Les bouteilles « bourguignonnes, de trois quart moins un fifrelin » étaient produites dans le Duché de Savoie à la fin du 18ème, comme le suggèrent les documents, de manière univoque (voir mon post précédent). Mais les données sur les quantités produites manquent et on ne peut savoir s’il ne s’agissait pas d’une production marginale – que d’ailleurs je ne pourrais pas identifier ! Peut-être sont-elles effectivement indistinguables d’autres bourguignonnes, produites ailleurs … mais nous n’en sommes pas non plus sûrs. En revanche, ce que je vois au 19ème (pour autant que les datations soient assurées), c’est qu’il existe de vraies spécificités italiennes: piqûre, couleur du verre, traces du moule, bagues de col, etc. Il reste donc du travail de ce côté (travail que j’ai modestement entrepris avec mon collègue et ami Christian Dupuis).
Pour conclure, merci à Benoît d’avoir lancé un débat aussi intéressant … Restons cependant ouverts et prudents, un examen attentif des bouteilles révèle bien des informations qui, selon moi, sont révélatrices – directement ou indirectement – des lieux où elles sont produites … même si les verriers ont beaucoup voyagé!
A suivre, j’espère!
Regional bottle types in Continental Europe?

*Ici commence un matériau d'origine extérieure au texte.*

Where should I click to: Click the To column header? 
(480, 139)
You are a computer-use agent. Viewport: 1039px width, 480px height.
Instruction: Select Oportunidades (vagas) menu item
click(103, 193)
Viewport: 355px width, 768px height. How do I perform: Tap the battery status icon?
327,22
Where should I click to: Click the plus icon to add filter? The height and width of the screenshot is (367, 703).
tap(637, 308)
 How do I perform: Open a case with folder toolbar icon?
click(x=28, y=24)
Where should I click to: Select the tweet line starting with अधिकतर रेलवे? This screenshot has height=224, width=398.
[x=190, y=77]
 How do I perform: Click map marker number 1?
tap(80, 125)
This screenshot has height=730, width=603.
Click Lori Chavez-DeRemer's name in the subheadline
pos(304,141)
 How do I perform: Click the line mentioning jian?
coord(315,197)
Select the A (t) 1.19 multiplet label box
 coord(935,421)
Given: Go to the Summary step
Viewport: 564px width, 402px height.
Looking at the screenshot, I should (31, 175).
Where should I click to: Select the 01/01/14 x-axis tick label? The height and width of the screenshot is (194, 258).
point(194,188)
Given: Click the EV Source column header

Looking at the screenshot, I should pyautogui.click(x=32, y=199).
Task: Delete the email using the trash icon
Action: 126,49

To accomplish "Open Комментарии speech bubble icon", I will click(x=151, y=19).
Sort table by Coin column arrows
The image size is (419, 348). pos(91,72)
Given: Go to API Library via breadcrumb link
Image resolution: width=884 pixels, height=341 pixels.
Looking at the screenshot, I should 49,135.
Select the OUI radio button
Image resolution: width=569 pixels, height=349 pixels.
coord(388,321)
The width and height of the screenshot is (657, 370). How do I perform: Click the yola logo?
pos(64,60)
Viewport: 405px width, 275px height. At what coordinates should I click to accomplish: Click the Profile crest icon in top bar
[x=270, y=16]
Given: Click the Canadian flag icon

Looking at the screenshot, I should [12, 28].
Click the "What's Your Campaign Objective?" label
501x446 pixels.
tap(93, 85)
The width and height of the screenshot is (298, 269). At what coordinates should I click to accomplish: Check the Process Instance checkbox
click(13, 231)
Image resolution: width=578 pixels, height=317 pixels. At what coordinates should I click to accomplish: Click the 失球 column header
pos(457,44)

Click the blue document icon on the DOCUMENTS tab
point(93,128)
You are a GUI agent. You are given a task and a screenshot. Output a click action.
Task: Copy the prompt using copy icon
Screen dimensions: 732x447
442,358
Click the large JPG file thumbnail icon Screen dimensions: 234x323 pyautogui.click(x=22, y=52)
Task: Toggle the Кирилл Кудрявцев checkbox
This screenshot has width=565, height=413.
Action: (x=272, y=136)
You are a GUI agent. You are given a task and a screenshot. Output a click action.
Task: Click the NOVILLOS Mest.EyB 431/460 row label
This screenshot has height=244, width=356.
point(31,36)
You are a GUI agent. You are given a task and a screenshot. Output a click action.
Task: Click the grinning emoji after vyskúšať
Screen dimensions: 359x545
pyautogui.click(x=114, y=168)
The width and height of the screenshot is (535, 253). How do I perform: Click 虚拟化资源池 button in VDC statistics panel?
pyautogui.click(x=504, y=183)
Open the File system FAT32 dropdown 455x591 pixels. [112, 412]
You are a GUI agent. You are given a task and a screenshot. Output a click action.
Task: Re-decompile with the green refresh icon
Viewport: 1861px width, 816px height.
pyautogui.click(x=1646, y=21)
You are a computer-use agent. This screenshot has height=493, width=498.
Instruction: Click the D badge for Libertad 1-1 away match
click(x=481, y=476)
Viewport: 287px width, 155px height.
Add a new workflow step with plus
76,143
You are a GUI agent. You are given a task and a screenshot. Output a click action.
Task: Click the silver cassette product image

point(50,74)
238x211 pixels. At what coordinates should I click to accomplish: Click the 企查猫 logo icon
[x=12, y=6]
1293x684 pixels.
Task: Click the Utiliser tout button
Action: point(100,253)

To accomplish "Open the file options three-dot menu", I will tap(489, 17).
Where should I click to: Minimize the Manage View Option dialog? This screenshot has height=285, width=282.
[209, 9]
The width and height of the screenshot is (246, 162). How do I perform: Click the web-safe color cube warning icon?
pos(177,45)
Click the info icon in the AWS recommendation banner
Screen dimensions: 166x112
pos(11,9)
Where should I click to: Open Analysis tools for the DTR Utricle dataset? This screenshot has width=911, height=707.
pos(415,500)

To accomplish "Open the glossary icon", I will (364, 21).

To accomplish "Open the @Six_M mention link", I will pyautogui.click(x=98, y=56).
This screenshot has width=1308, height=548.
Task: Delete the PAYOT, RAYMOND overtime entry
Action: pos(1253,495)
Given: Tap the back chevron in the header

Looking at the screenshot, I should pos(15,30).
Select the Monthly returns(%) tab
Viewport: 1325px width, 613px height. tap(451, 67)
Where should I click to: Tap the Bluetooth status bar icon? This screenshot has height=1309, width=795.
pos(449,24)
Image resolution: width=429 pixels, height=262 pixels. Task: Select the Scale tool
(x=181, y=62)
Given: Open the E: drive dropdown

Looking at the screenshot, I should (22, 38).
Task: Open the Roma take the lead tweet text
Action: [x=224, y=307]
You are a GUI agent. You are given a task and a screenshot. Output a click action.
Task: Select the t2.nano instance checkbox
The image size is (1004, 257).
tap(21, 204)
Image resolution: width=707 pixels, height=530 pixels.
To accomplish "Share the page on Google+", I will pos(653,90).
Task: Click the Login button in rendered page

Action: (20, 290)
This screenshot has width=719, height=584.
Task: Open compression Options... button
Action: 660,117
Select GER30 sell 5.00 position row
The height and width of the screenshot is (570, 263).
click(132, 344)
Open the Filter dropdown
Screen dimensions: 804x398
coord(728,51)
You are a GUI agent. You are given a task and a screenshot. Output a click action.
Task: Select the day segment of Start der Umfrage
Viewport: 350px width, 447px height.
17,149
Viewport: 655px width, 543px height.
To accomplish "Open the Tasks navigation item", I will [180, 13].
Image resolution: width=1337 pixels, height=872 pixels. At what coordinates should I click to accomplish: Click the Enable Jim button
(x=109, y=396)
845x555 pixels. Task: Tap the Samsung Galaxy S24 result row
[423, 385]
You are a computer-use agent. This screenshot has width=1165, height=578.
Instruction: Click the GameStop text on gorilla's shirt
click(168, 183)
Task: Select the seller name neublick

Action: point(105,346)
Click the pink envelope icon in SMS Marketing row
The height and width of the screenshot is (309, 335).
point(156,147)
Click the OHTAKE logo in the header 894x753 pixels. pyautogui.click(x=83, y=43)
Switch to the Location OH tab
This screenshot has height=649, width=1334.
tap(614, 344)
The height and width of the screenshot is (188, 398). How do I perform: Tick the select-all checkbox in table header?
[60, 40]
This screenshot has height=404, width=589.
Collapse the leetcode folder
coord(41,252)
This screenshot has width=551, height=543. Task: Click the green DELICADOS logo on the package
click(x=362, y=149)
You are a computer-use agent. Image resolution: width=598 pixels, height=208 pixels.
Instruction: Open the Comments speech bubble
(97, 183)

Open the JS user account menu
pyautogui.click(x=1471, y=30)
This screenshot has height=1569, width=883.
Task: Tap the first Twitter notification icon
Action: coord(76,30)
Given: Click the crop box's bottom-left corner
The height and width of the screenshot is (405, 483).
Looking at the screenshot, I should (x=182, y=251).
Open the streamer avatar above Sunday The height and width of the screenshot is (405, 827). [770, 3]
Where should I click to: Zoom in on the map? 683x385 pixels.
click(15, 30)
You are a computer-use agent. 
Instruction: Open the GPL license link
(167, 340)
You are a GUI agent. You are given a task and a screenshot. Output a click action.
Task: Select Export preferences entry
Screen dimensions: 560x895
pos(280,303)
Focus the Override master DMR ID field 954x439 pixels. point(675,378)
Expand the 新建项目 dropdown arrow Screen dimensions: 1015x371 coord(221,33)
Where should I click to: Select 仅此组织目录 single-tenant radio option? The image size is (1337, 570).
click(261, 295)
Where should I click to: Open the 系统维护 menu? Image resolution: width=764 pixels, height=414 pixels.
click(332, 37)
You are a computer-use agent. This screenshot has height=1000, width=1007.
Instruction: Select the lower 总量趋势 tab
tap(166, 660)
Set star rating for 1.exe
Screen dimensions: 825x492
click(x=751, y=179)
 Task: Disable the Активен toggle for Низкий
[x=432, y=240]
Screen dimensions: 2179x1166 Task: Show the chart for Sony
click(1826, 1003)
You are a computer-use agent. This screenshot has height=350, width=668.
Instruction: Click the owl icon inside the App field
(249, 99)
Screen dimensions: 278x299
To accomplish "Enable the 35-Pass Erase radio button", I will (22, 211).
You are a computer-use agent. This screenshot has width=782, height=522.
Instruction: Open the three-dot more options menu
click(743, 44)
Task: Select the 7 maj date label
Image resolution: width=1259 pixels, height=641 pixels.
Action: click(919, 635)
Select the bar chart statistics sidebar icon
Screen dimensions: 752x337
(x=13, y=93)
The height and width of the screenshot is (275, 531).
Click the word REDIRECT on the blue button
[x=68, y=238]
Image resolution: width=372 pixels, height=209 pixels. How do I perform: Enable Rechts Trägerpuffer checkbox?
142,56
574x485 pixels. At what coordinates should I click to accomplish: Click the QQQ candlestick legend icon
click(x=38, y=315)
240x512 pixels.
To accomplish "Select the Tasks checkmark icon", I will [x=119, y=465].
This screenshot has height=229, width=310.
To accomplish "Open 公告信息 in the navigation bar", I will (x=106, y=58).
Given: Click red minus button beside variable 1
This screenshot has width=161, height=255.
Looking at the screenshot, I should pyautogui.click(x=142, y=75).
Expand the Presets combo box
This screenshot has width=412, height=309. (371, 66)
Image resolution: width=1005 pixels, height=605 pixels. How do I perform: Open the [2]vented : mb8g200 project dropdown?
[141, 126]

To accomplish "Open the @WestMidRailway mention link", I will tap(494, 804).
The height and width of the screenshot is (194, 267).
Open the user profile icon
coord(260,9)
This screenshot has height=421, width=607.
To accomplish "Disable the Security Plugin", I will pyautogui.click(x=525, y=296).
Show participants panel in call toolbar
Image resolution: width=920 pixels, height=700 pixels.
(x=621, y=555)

Mostly in French, this time, a debate on the possibility to distinguish bottles produced in different areas, in Continental Europe. On the one hand, it is recognized that glassworkers often migrated from one glasshouse to the other, across Europe – which may lead to the conclusion that their products were also relatively homogenized throughout the continent. Such is not the case, in my opinion: objective elements often allow for an identification of the production area, notwithstanding the facts that workers continuously exchanged their skills and know-how. Further comments are given on the case of Italian bottles, which definitely calls for more work. Italian wine was often stored in handblown carboys/demijohns, while utility cylinders might have long been relatively « anecdotical » bottles in the peninsula – even though we know that they were blown in Piemonte (N. Italy) as early as the late 18thC. The 1st pic below shows 3 remarkable carboys for balsamic vinegar (Modena area, 18thC).